Hamilton is playing at the Broward Center for the Arts and there are still a few tickets left as of today, Balcony Row M for $159. Of course, in New York City, the ‘cheap seats’ are going for $438, and Orchestra? If you have to ask …

Flashback to the summer of 2015. We’re in New York City —  in a borrowed apartment on the Upper West Side — when it was suggested to us that we get into an early morning line at the Richard Rogers Theater to score a couple of tickets at deep discount. Hamilton had opened at the Public Theater to critical acclaim, and now the Broadway run was just starting. Maybe I’d been away from the big city and annual theater subscriptions for too long. I just remember thinking something like Hamilton, Schamilton. Lin-Manuel who? For a grandson who had committed the Hamilton lyrics to heart, this may have been the moment he realized these grandparents were just human after all.

It’s human to regret the roads not taken, and perhaps there is an evolutionary purpose for wondering what might have been. Will having blown it with Hamilton be a regret I’ll carry to my grave? Not likely. For one thing, the movie will be here soon enough, and I’ll be able to hear and understand those rap lyrics better than I could in Row M. For another, the missteps and stumbles of life are a chance to re-do, re-set, carry on better.
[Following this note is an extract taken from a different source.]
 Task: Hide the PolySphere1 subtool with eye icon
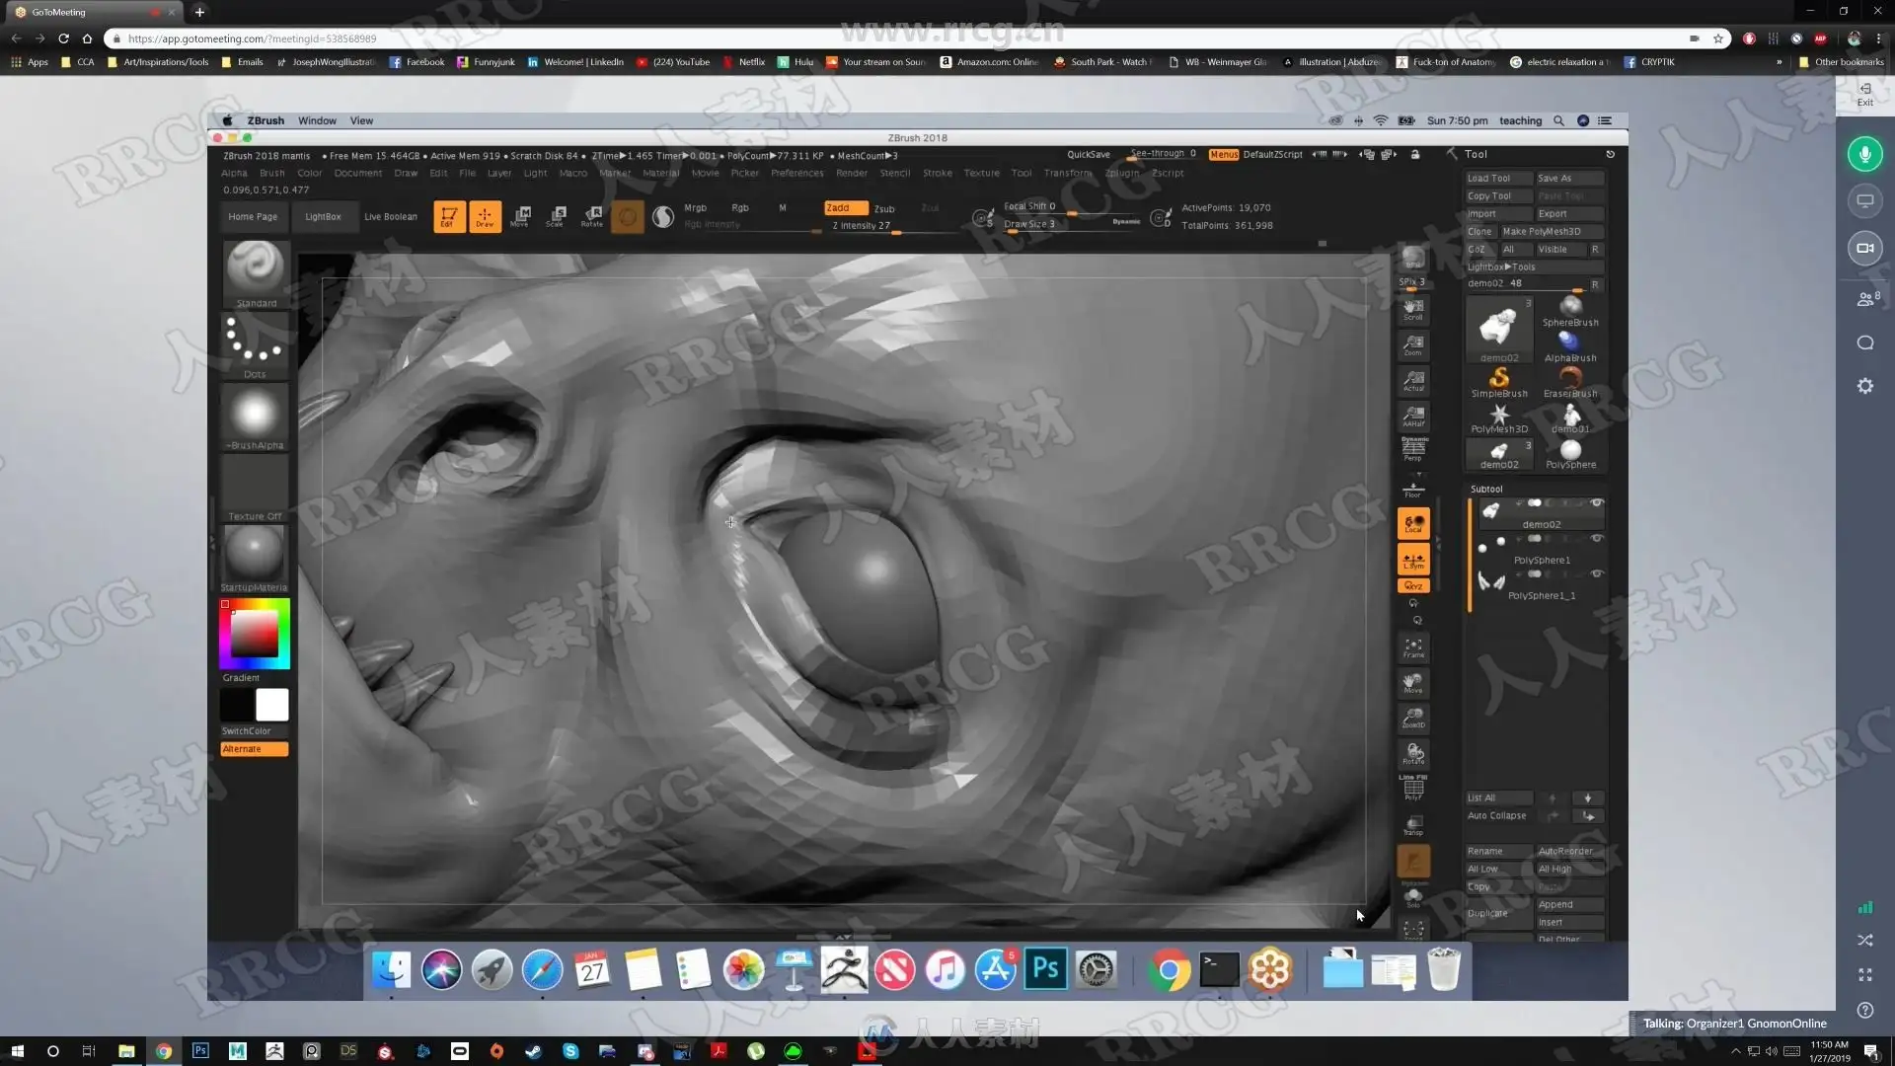(1597, 539)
We have lived for nearly a decade in a well-maintained townhouse community, remarkable for the reticence of its residents. True, a certain percentage of us are seasonal and others are in the 9-5 workforce. Whatever the reason, most residents keep to themselves, hidden by garages and patio walls. Just as co-housing is designed for connection and interaction, ours seems organized to keep people apart. As we learned last Fall, even if the HOA rules don’t forbid canvassing, such activity is unusual and not warmly received in our community. With a relatively small number of families with children, even Halloween here is pretty muted.

A young family in the next townhouse to ours was expecting their second child. We were on friendly terms with Lauren and Eric largely because our paths regularly crossed. They were often outside, playing on the grassy area with their little girl and puppy, while our routine includes daily walking or biking. We were the nonconformists, you might say. Eric worked from home, and you’d see him heading off for a run when Lauren came home for lunch from her nearby job. When Lauren’s pregnancy became evident, I made a mental note of her due date so I could bake some blueberry muffins and stop in when their new baby came home. No doubt I was remembering my New Jersey neighborhood, where every life event, even the sad ones,  occasioned an outpouring of baked goods and casseroles. Like an extremely inclusive church or temple.
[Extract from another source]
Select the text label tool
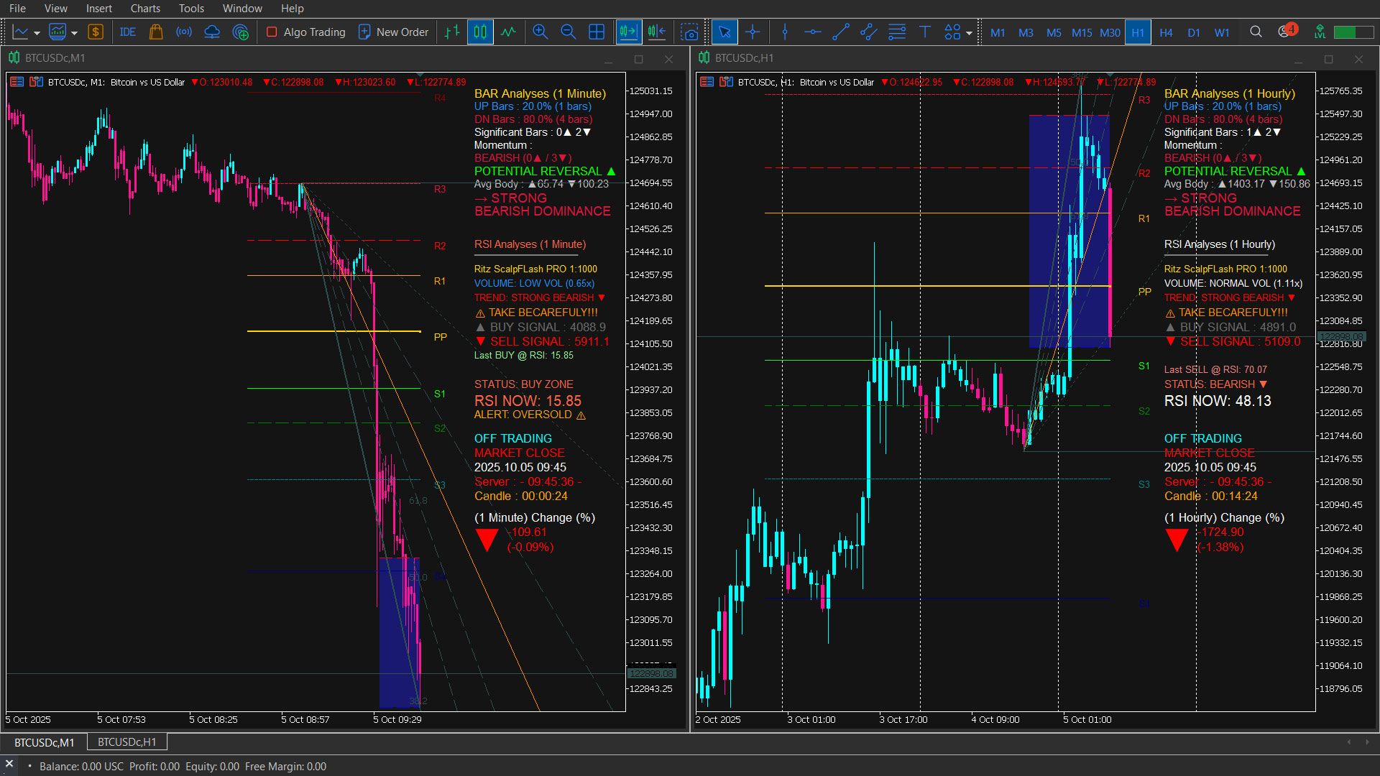Image resolution: width=1380 pixels, height=776 pixels. (925, 32)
The happy day arrived. Eric and Lauren’s home was swarming with grandparents and visitors, balloons and covered dishes, and somehow the moment for that extra measure of neighborliness passed. We spent more of that Summer away, and the next thing I knew, their baby boy was taking his first steps. And then, just as swiftly, their home was on the market and they were moving out of the area. To a larger place with a yard, they said. I wasn’t surprised, just sad for what might have been.

These days, I’m conscious of making an effort to greet and make eye contact with neighbors or the people I pass on my exercise route, whether regulars or not. Husky, right? Beautiful dog! Hey, great shot. Winter at last! Terrific haircut.

A quiet 40-something single man replaced the family next door with the trio of noisy dogs, and Italian-speaking nonna whose spaghetti sauce wafted into my kitchen (the silver lining). Our new neighbor apologized in advance for the ruckus of his renovations (which were extensive). In short order, we met his parents, exchanged coffee cakes, and stood chatting in each other’s space. I don’t want to overstate this, but it feels as if I took the right fork this time.